Filter the records below, keeping only lines with the string "computer".

#####

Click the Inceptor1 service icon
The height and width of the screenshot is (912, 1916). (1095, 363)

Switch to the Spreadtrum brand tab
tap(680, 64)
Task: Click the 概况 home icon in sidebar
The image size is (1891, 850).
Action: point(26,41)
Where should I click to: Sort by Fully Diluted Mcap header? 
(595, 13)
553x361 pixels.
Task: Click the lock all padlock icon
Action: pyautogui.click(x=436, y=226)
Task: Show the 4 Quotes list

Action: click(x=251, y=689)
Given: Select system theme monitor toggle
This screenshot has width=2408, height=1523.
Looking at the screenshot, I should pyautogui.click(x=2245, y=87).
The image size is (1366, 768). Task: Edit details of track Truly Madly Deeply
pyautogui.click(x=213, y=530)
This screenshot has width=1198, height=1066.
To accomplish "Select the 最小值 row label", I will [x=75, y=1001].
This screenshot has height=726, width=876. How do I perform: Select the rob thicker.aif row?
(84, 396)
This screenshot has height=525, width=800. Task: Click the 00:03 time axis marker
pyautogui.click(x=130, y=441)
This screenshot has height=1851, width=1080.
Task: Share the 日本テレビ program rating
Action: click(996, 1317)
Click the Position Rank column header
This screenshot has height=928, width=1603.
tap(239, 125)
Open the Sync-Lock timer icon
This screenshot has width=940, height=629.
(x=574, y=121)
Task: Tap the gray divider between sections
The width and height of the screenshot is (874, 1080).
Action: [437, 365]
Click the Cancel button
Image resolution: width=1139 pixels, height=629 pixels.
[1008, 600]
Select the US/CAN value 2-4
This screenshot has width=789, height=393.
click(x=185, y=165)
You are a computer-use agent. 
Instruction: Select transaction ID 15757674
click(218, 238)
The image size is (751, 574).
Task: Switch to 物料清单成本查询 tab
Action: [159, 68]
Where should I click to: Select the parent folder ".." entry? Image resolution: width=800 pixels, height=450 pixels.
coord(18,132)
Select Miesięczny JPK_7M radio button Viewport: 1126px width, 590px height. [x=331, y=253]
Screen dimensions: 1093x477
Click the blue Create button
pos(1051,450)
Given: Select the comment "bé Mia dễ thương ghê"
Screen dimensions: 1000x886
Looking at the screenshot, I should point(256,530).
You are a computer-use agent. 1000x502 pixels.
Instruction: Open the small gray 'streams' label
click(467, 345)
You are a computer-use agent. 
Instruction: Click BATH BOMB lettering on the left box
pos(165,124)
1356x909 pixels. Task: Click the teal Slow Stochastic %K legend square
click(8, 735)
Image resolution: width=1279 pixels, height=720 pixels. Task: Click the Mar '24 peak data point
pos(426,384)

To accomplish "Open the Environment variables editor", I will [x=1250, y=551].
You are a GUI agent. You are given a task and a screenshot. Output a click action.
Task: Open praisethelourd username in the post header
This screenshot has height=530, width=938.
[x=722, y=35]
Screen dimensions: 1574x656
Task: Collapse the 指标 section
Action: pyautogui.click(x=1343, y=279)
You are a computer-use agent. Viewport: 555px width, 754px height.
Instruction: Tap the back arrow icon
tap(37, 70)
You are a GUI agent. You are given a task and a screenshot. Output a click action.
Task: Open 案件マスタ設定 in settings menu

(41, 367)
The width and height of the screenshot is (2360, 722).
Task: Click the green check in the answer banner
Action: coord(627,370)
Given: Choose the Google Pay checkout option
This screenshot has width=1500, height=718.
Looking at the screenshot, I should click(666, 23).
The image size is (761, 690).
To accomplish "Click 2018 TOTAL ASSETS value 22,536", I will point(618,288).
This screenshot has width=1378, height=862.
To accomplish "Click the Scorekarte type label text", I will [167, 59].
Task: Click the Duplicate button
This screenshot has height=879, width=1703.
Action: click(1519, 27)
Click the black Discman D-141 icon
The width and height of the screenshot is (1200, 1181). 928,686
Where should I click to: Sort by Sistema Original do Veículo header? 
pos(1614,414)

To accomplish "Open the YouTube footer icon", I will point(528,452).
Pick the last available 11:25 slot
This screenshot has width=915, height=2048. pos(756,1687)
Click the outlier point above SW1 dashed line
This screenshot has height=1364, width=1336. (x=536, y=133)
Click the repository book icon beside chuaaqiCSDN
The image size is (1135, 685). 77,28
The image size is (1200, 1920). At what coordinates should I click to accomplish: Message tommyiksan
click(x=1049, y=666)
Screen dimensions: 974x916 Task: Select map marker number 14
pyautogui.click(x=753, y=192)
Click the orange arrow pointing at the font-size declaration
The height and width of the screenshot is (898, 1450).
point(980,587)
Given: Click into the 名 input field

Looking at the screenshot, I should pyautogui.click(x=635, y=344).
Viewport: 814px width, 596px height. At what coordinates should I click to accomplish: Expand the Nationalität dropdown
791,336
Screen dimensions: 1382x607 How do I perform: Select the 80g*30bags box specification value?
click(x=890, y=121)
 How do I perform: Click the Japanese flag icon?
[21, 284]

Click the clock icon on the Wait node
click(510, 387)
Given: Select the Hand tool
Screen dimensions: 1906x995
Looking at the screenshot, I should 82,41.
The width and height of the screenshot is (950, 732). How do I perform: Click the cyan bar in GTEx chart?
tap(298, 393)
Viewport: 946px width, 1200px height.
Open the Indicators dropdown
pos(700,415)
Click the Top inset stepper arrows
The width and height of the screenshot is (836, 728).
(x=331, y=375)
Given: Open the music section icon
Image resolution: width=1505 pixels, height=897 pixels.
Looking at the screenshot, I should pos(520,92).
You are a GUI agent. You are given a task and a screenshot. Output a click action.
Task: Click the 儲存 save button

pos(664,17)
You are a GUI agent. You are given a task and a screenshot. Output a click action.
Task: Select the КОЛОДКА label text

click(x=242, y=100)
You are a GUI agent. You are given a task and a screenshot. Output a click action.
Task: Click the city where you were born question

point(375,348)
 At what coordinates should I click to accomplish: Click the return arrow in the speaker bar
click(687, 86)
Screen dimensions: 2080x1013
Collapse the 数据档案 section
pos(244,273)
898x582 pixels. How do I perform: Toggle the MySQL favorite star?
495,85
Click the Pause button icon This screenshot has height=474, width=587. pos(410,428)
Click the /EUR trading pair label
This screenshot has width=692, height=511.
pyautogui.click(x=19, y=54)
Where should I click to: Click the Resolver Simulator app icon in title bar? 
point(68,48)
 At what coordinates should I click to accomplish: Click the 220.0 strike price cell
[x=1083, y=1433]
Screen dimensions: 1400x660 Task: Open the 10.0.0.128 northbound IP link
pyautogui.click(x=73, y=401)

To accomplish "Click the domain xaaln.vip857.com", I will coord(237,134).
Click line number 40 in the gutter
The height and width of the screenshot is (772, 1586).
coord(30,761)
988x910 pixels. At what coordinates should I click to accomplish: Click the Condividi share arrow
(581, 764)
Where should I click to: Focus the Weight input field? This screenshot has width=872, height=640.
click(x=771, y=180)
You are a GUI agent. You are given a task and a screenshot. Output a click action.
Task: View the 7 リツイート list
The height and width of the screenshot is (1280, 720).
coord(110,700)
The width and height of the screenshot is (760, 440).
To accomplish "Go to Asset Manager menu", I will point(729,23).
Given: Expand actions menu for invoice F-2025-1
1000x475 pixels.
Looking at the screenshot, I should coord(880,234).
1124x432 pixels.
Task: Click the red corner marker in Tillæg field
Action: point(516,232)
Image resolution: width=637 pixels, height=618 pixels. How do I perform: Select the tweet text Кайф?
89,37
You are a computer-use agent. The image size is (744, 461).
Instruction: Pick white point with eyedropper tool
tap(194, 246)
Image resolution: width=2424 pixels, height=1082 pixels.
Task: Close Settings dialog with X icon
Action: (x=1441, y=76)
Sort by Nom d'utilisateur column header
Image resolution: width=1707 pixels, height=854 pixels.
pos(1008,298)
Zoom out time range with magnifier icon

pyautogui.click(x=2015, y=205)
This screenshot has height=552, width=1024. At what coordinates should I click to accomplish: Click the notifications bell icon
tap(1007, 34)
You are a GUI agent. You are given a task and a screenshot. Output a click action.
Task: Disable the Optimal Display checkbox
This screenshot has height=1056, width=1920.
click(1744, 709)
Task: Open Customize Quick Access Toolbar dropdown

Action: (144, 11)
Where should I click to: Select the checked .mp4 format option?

#####

▶ Reply to the exercise
You are a computer-use agent. 
You are a computer-use agent. 1000x502 pixels.
You are a computer-use agent. 
You are a computer-use agent. Viewport: 555px width, 754px height.
You are a computer-use agent. The image size is (744, 461).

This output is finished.